**TO DO**
Reproduce each of the following rows word for word, with nothing changed.

┄┄┄┄┄┄

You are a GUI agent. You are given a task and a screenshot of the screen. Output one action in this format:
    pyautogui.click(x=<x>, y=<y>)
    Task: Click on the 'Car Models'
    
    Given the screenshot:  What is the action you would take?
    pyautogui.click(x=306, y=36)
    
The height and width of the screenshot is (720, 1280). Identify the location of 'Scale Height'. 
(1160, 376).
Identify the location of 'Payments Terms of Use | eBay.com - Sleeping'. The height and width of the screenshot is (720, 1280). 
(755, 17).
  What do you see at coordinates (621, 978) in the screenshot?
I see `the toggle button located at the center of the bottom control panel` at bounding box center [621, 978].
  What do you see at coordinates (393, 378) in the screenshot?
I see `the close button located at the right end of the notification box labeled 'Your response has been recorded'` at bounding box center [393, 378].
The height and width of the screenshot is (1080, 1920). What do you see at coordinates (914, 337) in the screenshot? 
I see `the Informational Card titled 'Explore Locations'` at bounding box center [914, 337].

┄┄┄┄┄┄

**SOLUTION FOR THIS TASK**
You are a GUI agent. You are given a task and a screenshot of the screen. Output one action in this format:
    pyautogui.click(x=<x>, y=<y>)
    Task: Click on the 'Car Models'
    
    Given the screenshot:  What is the action you would take?
    pyautogui.click(x=306, y=36)
    
The height and width of the screenshot is (720, 1280). Identify the location of 'Scale Height'. 
(1160, 376).
Identify the location of 'Payments Terms of Use | eBay.com - Sleeping'. The height and width of the screenshot is (720, 1280). 
(755, 17).
  What do you see at coordinates (621, 978) in the screenshot?
I see `the toggle button located at the center of the bottom control panel` at bounding box center [621, 978].
  What do you see at coordinates (393, 378) in the screenshot?
I see `the close button located at the right end of the notification box labeled 'Your response has been recorded'` at bounding box center [393, 378].
The height and width of the screenshot is (1080, 1920). What do you see at coordinates (914, 337) in the screenshot? 
I see `the Informational Card titled 'Explore Locations'` at bounding box center [914, 337].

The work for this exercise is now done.